AI red teaming comes of age

June 10 • 9:00 am

Tags:

No tags

When Ram Shankar Siva Kumar launched Microsoft’s AI red team in 2019, the discipline barely existed.

“The running joke used to be that people who used to work in AI red teaming, you can round them up in a 14-foot catamaran,” he tells CSO.

At the time, Microsoft’s approach looked familiar to anyone in cybersecurity: Attack machine learning systems the same way security teams attacked everything else. Identify weaknesses, emulate adversaries, and uncover vulnerabilities before products reach customers.

Then GPT-4 arrived. “The tool that we had changed; actually, it broke,” Siva Kumar says. The attacks his team had developed against earlier machine learning systems no longer worked against large language models. The tools had to be rebuilt. The methodologies had to be newly devised. Even the definition of the job had to be rebuilt.

“We had to retool completely, and we also had to rethink what it means to red team an AI system,” he says.

That rethinking is still under way. Today, AI red teaming has become one of the fastest-growing specialties in cybersecurity, with dedicated teams at Microsoft, Anthropic, OpenAI, Google, and Nvidia. But the field is grappling with a more fundamental question than which tools to use: What exactly is the job?

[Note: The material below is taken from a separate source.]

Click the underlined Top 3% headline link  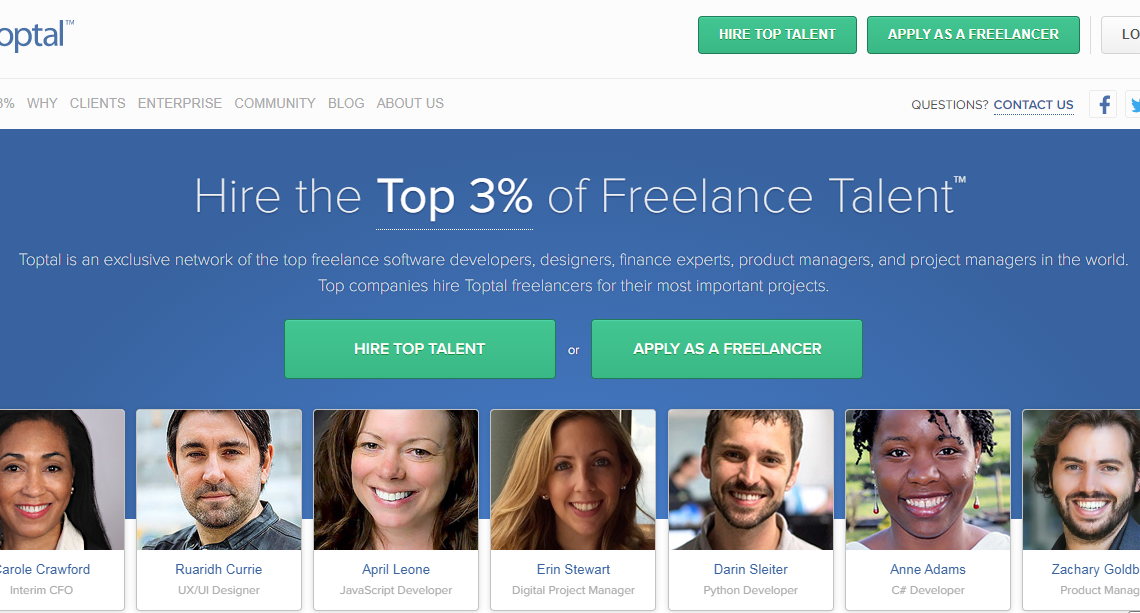coord(454,196)
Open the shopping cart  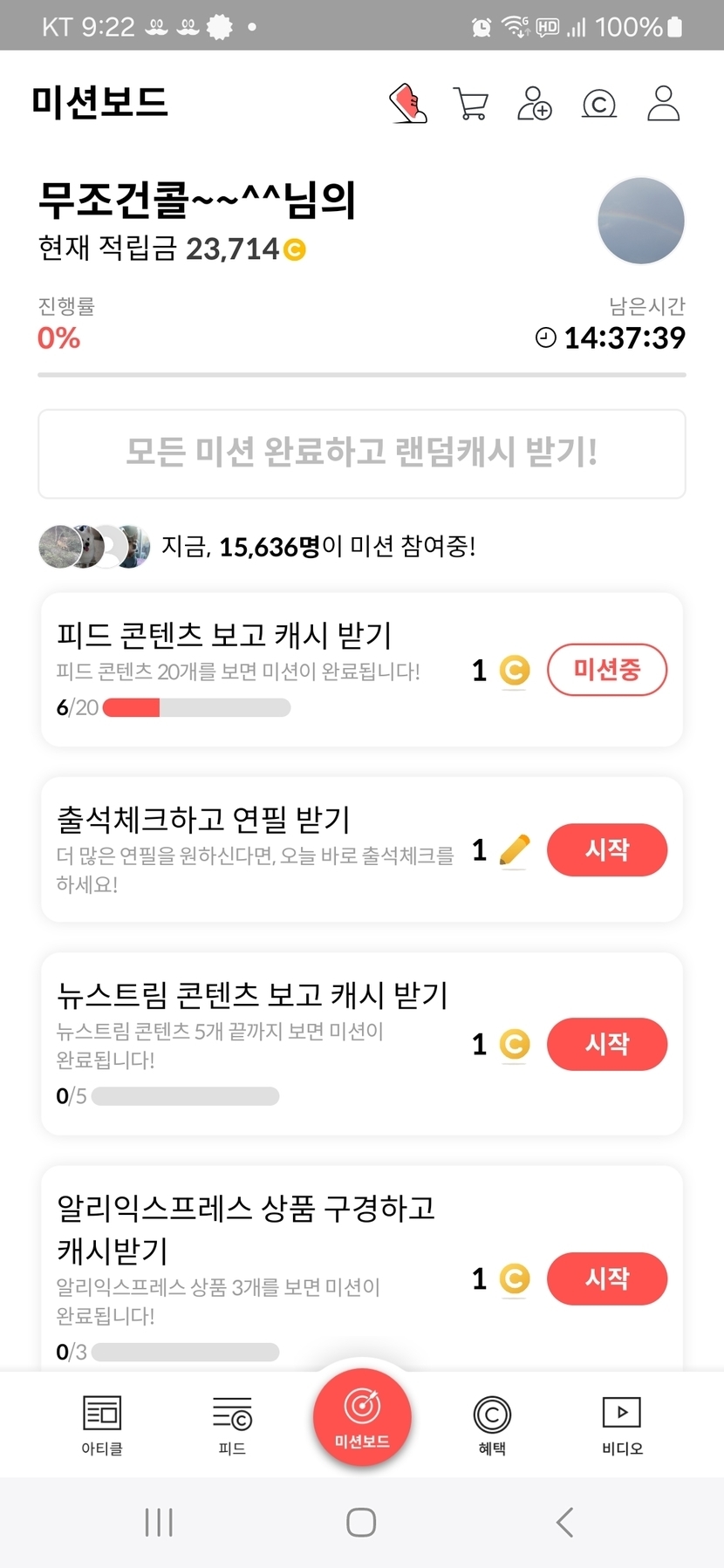(x=471, y=104)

Not your father’s penetration test

The most basic difference between testing traditional software and testing AI reshapes everything else: AI is not deterministic; it’s probabilistic.

“The same attack might only work one time out of 100 times or 10 times out of 100 times or 90 times out of 100 times,” Dane Sherrets, staff innovation architect at HackerOne, tells CSO. That changes how security teams evaluate risk. Instead of asking whether a vulnerability exists, they must also determine how frequently it appears, under what conditions, and whether it can be reliably reproduced.

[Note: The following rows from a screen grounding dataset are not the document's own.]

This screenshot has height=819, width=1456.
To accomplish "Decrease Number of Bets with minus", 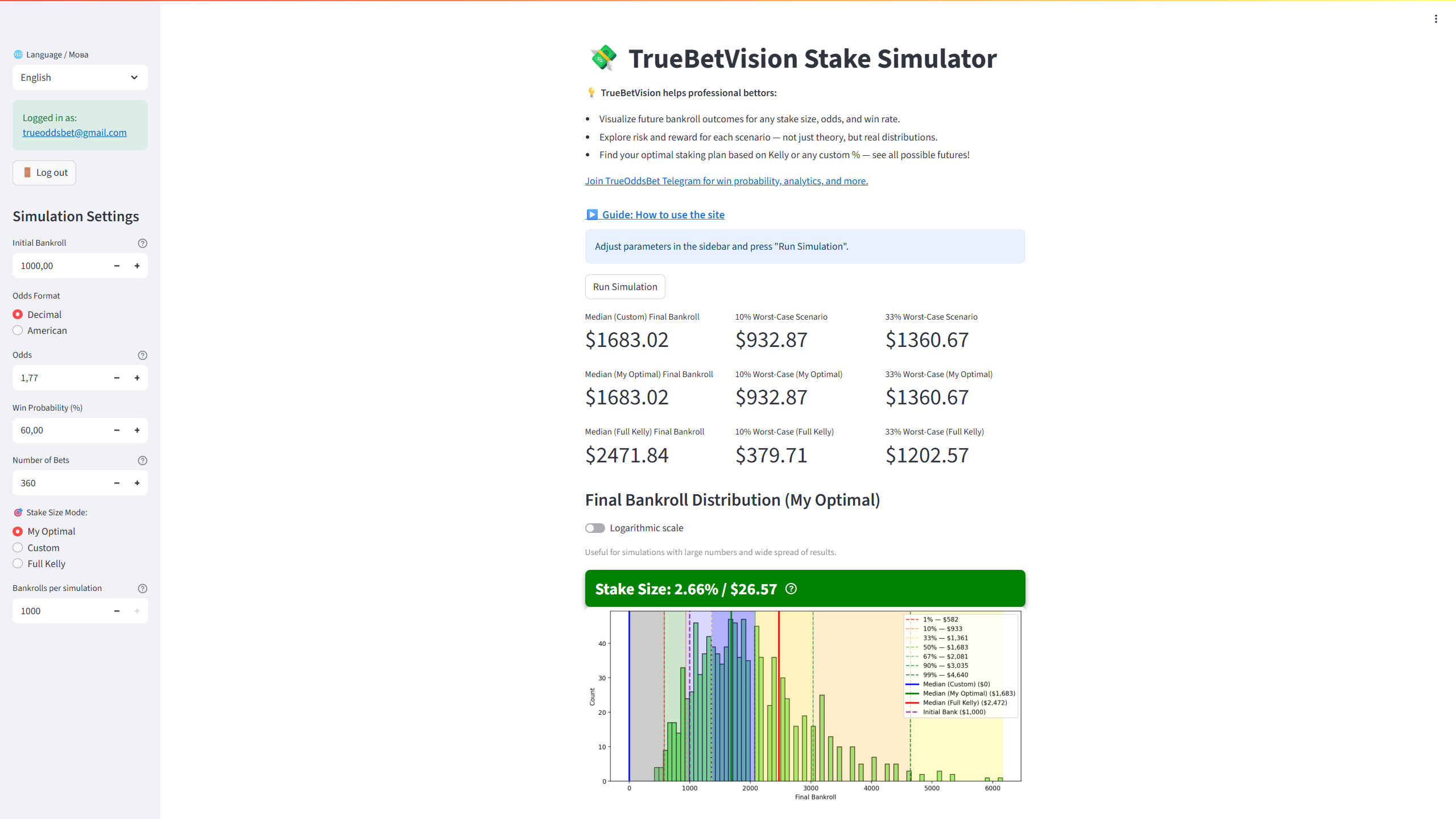I will [117, 483].
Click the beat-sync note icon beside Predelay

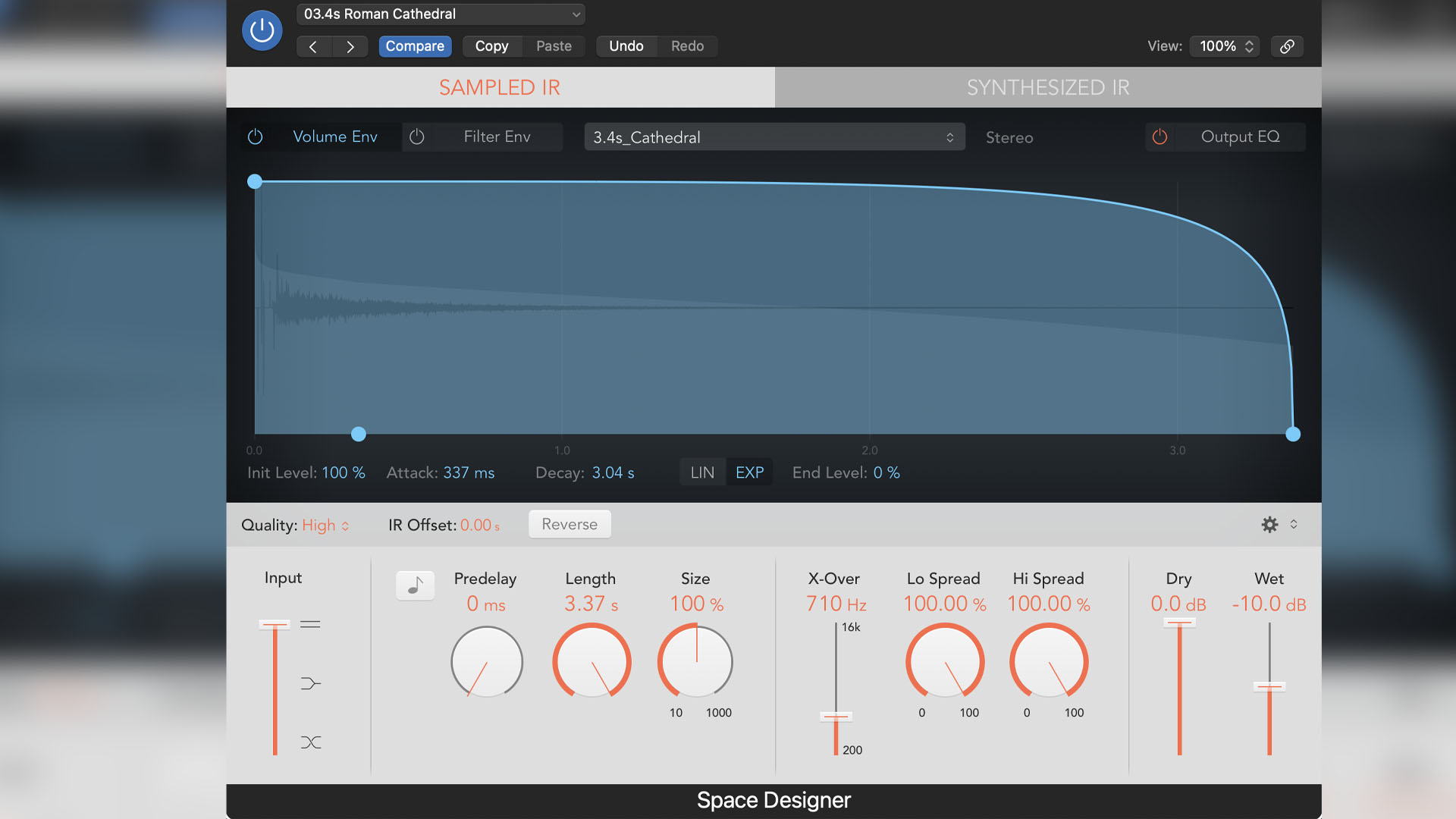point(415,585)
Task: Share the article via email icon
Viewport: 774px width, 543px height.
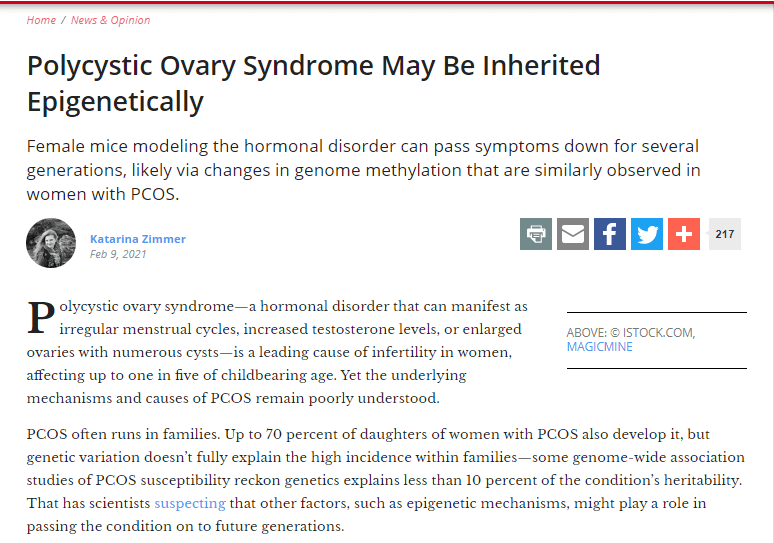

Pete Bryan, technical lead of the AI red team at Microsoft, thinks the probabilistic nature of AI systems fundamentally changes the testing process. Systems must be evaluated repeatedly, under varying conditions, to understand how they behave and whether risky outputs emerge consistently.

The challenge is not only that AI behaves differently from traditional software. It is also capable of things traditional software could never do.

Tom Gillis, SVP/GM of the infrastructure and security group at Cisco, points to frontier models discovering vulnerabilities in complex software systems at a pace that would have seemed implausible a few years ago. “They’re able to find weird interdependencies,” he tells CSO. “I change the state of this little piece, which changes the state of that piece, which changes the state of this piece, which leads to a memory overflow.”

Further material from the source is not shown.